The Finish Line

1 0 0
                                    

He was in the end game. The engine roared with a mighty fire, and every gear was turned up. Up, up, up, he went. Faster, faster, feeling the wind blowing through the helmet and into his hair. The ecstatic jubilation of the clear air rushing through his fingers, through the gloves gripping the handles of the bike. The world was a colorful blur, whizzing past him as his motorcycle only grew louder.

The man believed that he saw trees. Conifers, to be exact, except in his field of vision he could only view them as dark teal creatures, triangulated sticks on shifts of sierra brown. They yawned at the skies and cast a dark blue shadow over the road ahead of him.

This was all that the world amounted to- colors. And oh, how vivid they were! There weren't stars in the sky, but a swirl of luminous pinpricks blending together and spiraling like a helix from up above. They danced and twinkled, forming the shapes of a ballerina with pointed toes. Her dress was stark white with a crown of nestled glimmerings, almost like egg-white tulips seated around her head. She leaped and swirled into an arabesque before descending into a penche.

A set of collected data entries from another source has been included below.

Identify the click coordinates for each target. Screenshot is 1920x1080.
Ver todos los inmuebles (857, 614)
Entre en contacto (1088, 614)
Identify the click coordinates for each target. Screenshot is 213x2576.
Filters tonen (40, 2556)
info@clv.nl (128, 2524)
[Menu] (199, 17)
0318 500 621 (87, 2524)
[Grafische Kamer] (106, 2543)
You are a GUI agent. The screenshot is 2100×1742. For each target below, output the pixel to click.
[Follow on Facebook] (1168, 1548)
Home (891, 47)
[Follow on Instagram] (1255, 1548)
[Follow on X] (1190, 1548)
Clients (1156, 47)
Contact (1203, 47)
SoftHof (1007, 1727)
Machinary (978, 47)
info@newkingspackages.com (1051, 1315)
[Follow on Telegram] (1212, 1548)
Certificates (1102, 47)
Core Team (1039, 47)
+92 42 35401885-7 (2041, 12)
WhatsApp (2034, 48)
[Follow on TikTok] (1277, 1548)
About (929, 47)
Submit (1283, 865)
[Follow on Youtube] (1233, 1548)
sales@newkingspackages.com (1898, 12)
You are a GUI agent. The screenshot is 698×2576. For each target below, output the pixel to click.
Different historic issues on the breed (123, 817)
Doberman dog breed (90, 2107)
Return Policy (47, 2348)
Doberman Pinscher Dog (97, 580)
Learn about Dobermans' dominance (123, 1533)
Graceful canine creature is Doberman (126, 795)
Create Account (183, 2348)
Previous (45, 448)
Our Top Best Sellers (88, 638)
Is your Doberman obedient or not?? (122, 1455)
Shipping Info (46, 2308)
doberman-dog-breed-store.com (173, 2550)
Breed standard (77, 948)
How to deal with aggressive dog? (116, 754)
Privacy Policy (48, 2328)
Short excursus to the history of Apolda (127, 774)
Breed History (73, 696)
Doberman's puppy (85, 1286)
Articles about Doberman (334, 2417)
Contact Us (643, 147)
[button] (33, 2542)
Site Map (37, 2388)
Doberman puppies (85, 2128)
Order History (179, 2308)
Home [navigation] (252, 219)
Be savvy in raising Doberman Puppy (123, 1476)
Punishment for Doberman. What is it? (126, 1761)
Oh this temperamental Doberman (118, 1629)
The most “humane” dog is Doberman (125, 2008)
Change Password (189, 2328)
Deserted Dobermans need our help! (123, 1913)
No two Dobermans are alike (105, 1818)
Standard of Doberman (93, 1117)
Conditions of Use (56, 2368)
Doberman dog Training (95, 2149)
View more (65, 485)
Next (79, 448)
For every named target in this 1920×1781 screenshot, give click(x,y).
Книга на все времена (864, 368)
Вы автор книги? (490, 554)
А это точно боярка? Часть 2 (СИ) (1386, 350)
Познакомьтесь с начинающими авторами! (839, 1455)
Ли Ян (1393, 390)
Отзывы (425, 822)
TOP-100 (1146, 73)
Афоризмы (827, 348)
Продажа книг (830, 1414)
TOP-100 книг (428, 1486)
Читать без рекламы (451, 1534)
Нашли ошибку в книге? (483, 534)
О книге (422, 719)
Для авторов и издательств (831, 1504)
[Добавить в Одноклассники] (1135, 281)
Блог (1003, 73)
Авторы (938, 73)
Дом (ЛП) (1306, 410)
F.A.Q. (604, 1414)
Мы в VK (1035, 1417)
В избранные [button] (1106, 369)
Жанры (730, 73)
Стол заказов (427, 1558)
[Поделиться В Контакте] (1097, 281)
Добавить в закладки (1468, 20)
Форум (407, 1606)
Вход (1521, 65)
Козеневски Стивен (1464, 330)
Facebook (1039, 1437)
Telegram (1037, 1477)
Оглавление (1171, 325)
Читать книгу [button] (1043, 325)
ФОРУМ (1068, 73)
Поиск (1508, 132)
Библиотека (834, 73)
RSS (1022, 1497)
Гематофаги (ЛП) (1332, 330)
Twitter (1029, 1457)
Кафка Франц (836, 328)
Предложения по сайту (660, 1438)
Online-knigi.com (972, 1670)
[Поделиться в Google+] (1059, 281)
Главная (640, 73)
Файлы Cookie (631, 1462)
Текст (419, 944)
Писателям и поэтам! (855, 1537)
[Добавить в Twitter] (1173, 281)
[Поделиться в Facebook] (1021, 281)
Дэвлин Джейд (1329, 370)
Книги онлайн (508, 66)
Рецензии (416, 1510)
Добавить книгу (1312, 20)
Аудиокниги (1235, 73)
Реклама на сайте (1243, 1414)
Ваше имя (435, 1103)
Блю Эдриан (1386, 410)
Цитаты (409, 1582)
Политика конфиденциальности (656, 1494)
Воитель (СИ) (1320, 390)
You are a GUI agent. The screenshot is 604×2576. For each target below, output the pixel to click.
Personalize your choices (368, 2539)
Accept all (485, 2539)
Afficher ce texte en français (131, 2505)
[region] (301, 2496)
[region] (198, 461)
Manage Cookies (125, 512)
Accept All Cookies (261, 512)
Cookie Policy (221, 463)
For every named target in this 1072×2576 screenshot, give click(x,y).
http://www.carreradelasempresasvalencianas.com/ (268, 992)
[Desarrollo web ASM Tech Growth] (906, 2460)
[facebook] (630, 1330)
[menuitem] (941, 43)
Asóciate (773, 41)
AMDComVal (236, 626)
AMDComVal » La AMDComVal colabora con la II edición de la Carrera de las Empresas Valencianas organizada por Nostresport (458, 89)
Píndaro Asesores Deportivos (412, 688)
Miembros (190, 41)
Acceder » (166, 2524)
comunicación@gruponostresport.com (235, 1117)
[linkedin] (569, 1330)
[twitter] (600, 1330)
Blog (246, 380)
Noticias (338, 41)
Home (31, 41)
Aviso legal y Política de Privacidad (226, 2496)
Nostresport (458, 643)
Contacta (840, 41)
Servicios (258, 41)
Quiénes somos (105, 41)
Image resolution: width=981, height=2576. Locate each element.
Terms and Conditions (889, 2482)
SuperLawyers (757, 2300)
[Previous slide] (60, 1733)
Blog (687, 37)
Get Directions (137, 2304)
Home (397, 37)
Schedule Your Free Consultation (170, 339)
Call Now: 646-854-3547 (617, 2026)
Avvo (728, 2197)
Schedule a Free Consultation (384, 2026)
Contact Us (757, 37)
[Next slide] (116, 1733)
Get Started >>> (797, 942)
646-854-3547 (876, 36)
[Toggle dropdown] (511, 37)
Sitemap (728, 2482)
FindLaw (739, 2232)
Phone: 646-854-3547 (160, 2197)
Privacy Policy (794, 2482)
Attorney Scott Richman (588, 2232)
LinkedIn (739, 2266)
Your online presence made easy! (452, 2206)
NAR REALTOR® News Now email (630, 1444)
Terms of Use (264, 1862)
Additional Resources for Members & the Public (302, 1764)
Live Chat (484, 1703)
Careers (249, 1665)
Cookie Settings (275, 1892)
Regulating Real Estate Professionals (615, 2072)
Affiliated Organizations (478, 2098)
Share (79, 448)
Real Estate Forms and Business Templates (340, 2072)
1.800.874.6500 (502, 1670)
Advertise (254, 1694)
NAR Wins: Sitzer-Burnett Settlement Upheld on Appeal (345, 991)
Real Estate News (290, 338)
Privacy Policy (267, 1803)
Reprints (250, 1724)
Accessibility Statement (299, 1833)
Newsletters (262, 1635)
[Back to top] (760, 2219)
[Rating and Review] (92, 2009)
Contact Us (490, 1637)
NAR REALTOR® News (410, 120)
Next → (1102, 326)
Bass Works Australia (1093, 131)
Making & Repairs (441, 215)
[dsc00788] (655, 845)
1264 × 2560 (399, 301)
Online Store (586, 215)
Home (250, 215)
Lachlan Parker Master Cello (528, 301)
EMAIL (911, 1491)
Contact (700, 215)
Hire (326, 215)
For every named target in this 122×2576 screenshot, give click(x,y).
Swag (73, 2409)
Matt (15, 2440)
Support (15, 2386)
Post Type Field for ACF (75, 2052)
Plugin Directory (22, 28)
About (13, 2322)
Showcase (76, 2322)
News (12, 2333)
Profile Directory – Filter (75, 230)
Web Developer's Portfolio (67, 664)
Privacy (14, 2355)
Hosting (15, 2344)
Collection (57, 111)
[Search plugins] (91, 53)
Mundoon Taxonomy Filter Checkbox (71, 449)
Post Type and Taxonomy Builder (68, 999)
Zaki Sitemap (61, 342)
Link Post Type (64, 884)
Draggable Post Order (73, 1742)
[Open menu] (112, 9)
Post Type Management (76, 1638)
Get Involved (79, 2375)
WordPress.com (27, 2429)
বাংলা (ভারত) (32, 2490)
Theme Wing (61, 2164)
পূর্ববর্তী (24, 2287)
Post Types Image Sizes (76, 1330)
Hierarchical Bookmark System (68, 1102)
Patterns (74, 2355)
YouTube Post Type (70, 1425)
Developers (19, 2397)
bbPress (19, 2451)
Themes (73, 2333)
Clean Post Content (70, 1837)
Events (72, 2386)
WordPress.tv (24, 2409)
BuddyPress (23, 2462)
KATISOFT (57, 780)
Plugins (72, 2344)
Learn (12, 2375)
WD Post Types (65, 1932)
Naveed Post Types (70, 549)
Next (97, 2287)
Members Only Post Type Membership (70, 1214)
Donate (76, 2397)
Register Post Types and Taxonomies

Yet during the day, it was every color known to man that he found from behind the glass of his visor. The flowers he passed on the mountains, they came in fields of lavender. Miniscule petals, dapples of purples and blues flickering across the horizon, through the damp yellows of the grass. He could tell that this is what they were- flowers in every ranging height.

Oh, and the rocks! The craggy red peaks. Red, of all colors! They weren't simply rust colored, but golden in complexion! Some had dark purple streaks running through them like scars etched into the surface, but others were coated in moss and ferns that coated the barren hills in lushness.

He could remember the days, the weeks that he'd spent crossing the peaks and valleys. The same feeling of peace that guided him through the winding pathways. It had directed him through life, pushing him, making him strive to feel the same sense of pure joy over and over and over. It was an addiction, but a beautiful one.

The man had experienced this over and over, seen everything in this whole world, it seemed. There was nothing but his bike and nature around him. Tranquility.

Yet all of this would be gone. For he crossed the finish line, and the crowd began to cheer.